Dropping a whole graph is `DROP TABLE _pgrdf_quads_<g>` —
seconds, not rows-times-vacuum.
## 2.3 Bulk loader (`src/storage/loader.rs`)
### Prepared batched INSERT (LLD §4.3 phase A, **shipped — Phase 3 step 3**)
`flush_batch` now prepares the static `INSERT … SELECT FROM
unnest(…)` exactly once per backend (via the shared `plan_cache`)
and reuses the `OwnedPreparedStatement` for every flush in every
load call. The SQL string is keyed verbatim — same cache as the
SPARQL plans — and observability rides on the same
`plan_cache_hits / misses / inserts` counters in `pgrdf.stats()`.
Per-backend savings: ~100–500 µs per batch (one parse+plan
avoided).
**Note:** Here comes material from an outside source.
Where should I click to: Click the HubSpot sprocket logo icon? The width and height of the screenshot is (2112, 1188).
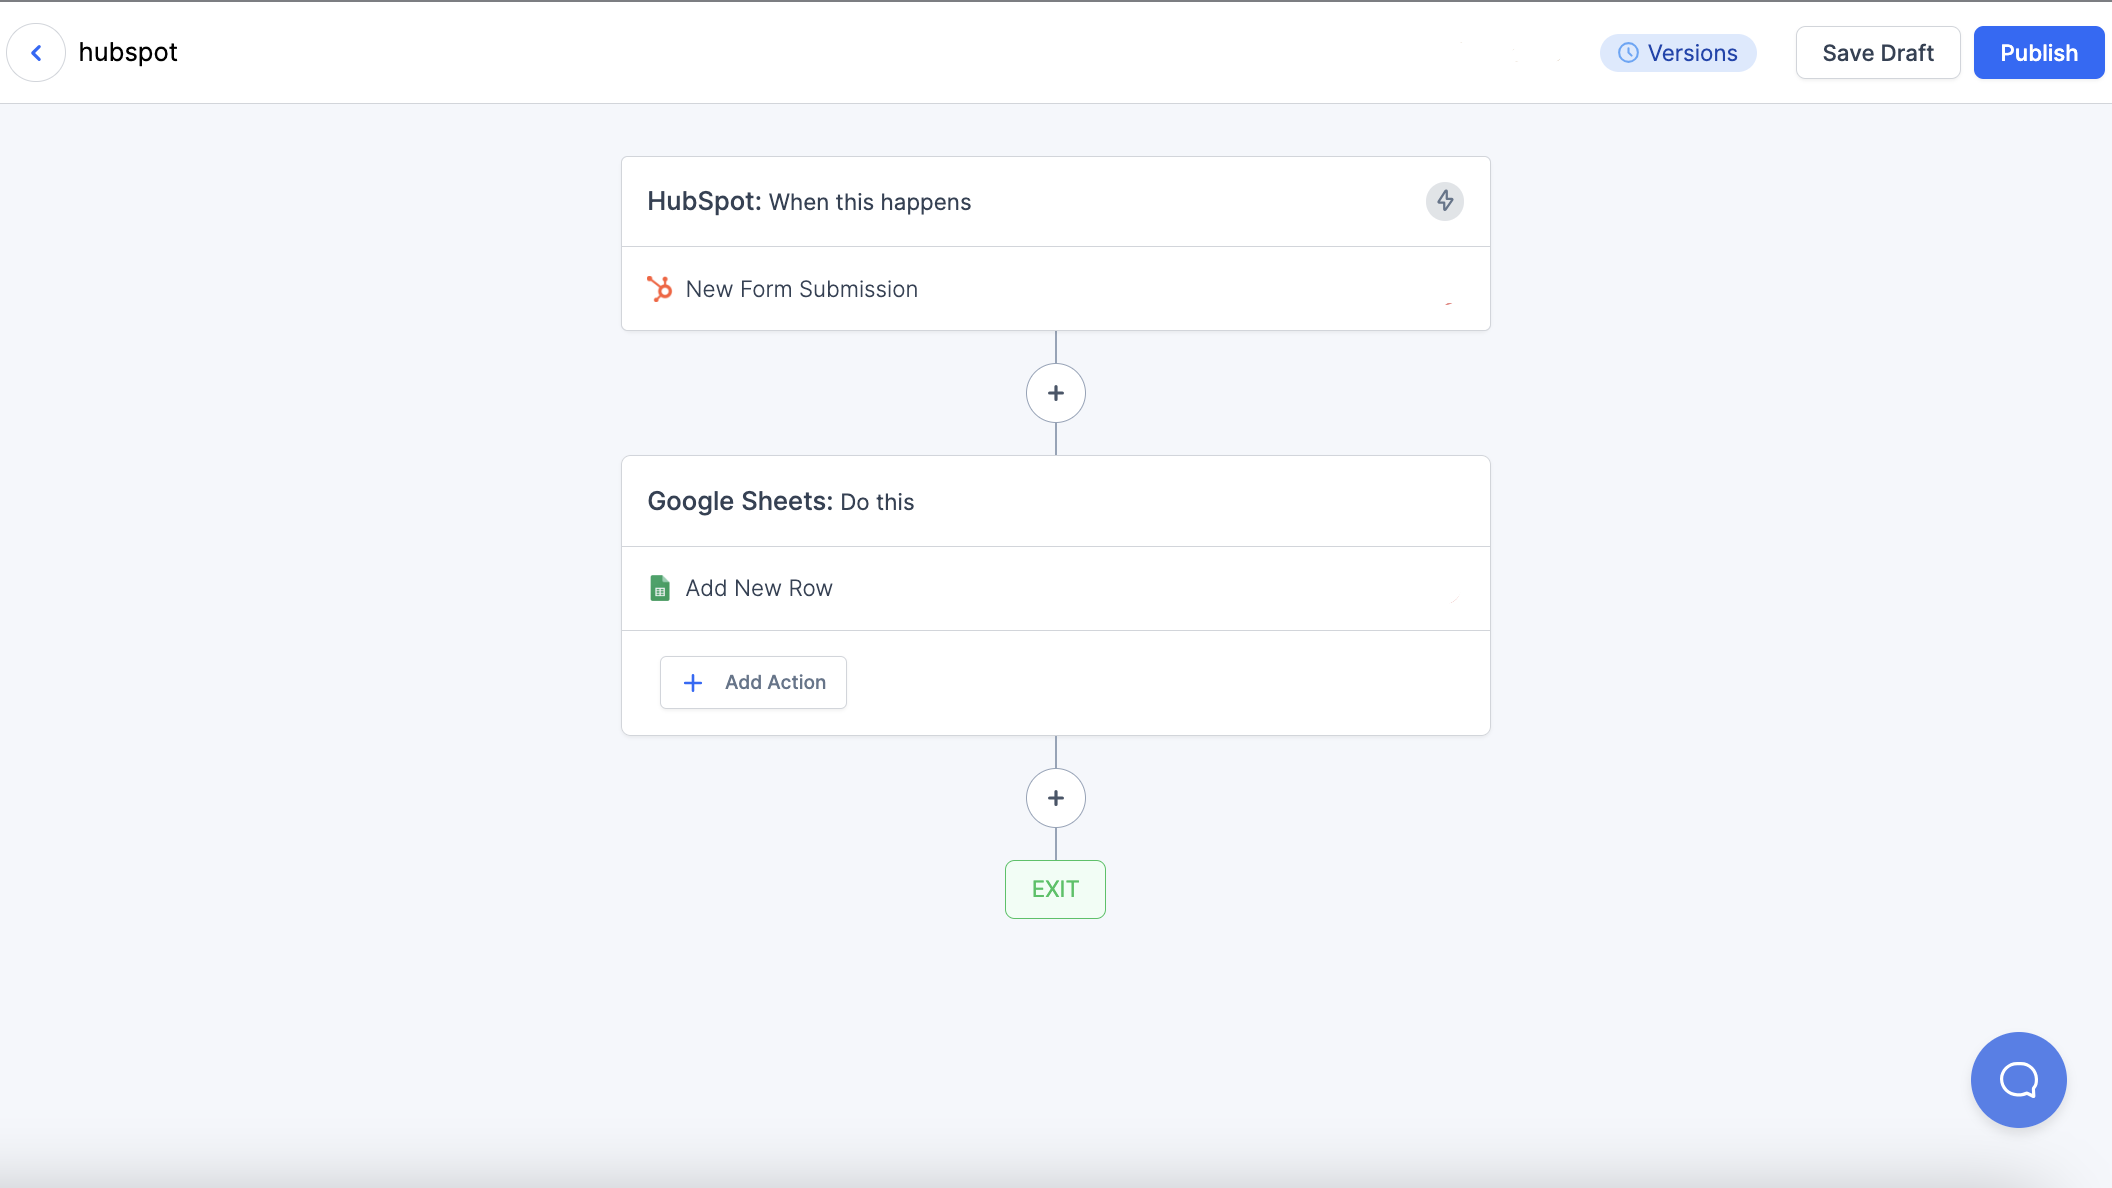660,289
Verified by `tests/regression/sql/52-bulk-ingest-perf.sql`
against the `synth-10k.ttl` fixture (10 000 triples = 10 batches
per load): load 1 generates 1 miss + 9 hits; loads 2–3 generate
0 misses + 10 hits each.
### Batched INSERT via unnest (shipped, Phase 2.2 step 3)
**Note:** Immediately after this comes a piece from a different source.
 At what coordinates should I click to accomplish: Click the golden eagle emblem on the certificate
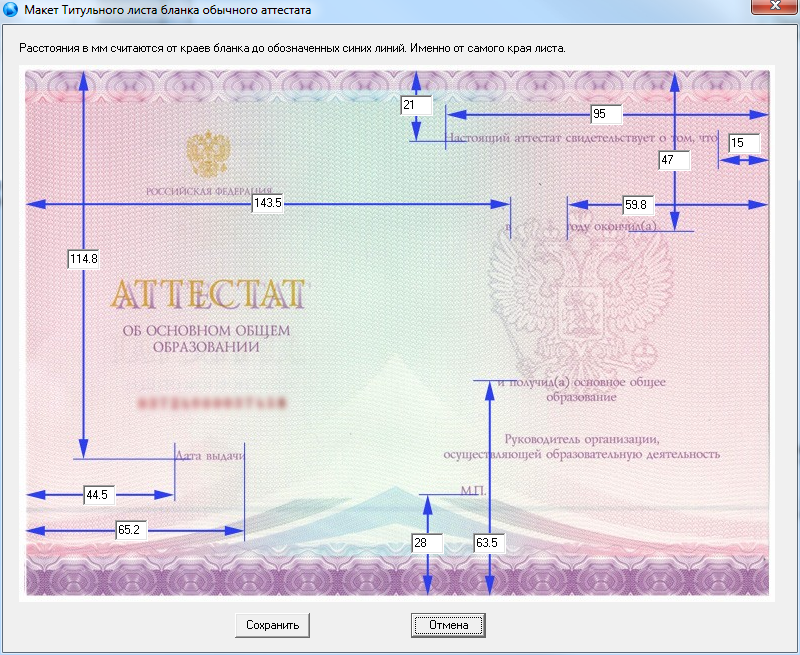click(x=208, y=153)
The current ingest path uses **batched multi-row INSERTs** —
not yet COPY BINARY:
```sql
INSERT INTO _pgrdf_quads (subject_id, predicate_id, object_id, graph_id)
SELECT s, p, o, $4
FROM unnest($1::bigint[], $2::bigint[], $3::bigint[]) AS t(s, p, o)
```
BATCH_SIZE = 1000 triples per round-trip. Combined with the
per-call HashMap dict cache, this brings SPI calls from ~7 per
triple to roughly `distinct_terms + ceil(triples/1000)`.
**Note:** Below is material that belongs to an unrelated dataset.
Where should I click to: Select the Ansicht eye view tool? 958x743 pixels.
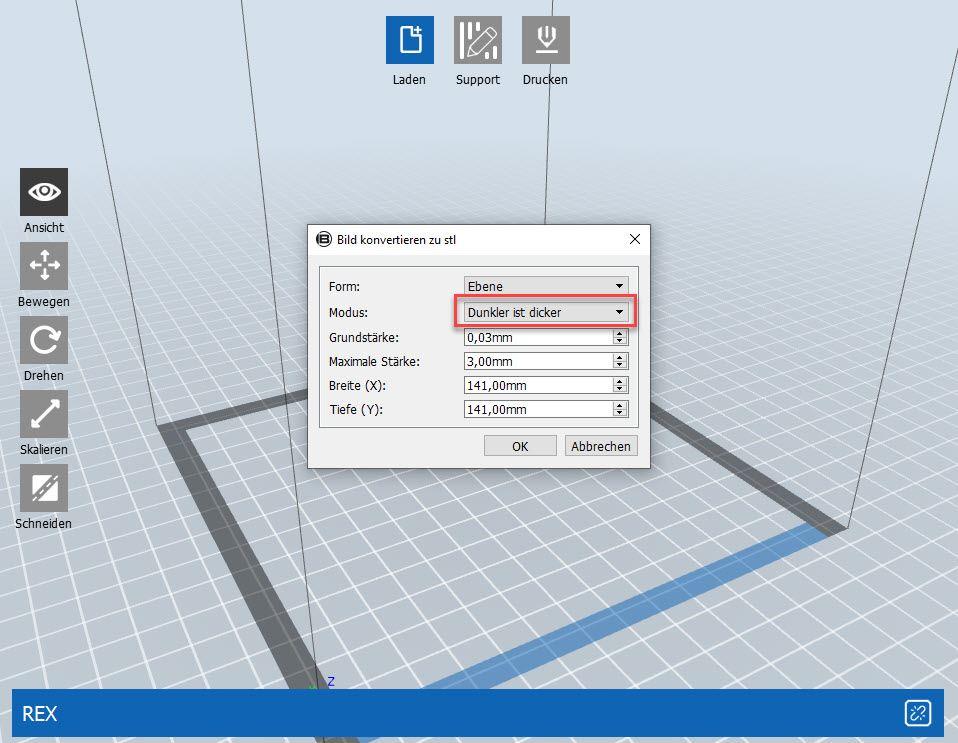[44, 192]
### COPY BINARY / heap_multi_insert (LLD §4.3 phase B, deferred to v0.4)
LLD §4.3 calls for `COPY _pgrdf_quads FROM STDIN (FORMAT BINARY)`
with a **2× over batched-INSERT** wall-clock target. Phase 3
step 3 (above) cashes the parse+plan savings but the per-batch
wall clock on synth-10k stays at ~85 ms steady-state on both the
batched-INSERT and prepared-INSERT shapes — the executor walk
(per-tuple projection + partition routing) dominates and is what
the next slice has to skip.
Two candidate paths, both FFI-heavy:
1. `pg_sys::heap_multi_insert` — writes N tuples to the heap in one
call. Skips the executor's per-tuple wrapper and uses the
bulk-insert AM path. Requires hand-building `TupleTableSlot`s
and routing across partitions (or pre-resolving the partition
relation per `graph_id`).
2. `pg_sys::BeginCopyFrom` + a callback-driven binary feed —
higher-level than `heap_multi_insert`, handles partitions, but
needs more glue (binary header bytes, the per-tuple binary
tuple layout).
Tracked as **Phase 3 step 3b** in the v0.3 LLD; lands in v0.4
unless promoted forward.
### Graph routing
The loader writes directly with `graph_id = <caller-supplied>`,
so the partition router places tuples in the correct partition
without a round-trip through the default partition. If the caller
hasn't called `pgrdf.add_graph(g)` first, tuples land in the
default partition; subsequent `add_graph(g)` calls don't move
them — the partition-creation order is the caller's
responsibility.
## 2.4 What's NOT in storage
- **No vacuum tuning yet.** Standard autovacuum suffices for v0.2;
tuning lives in [`docs/10-roadmap.md`](10-roadmap.md) Phase 4.
- **No TOAST tuning.** Literals are stored inline; long literals
(≥ 2 KB) compress under default TOAST policy.
- **No PostgreSQL custom scan hooks** at v0.3.0 — Phase 2.x
performance follow-on per LLD §4.2.
- **No foreign keys** from `_pgrdf_quads` to `_pgrdf_dictionary`.
Intentional — the loader enforces referential integrity by
resolving ids before INSERT, and FKs would slow the hot path.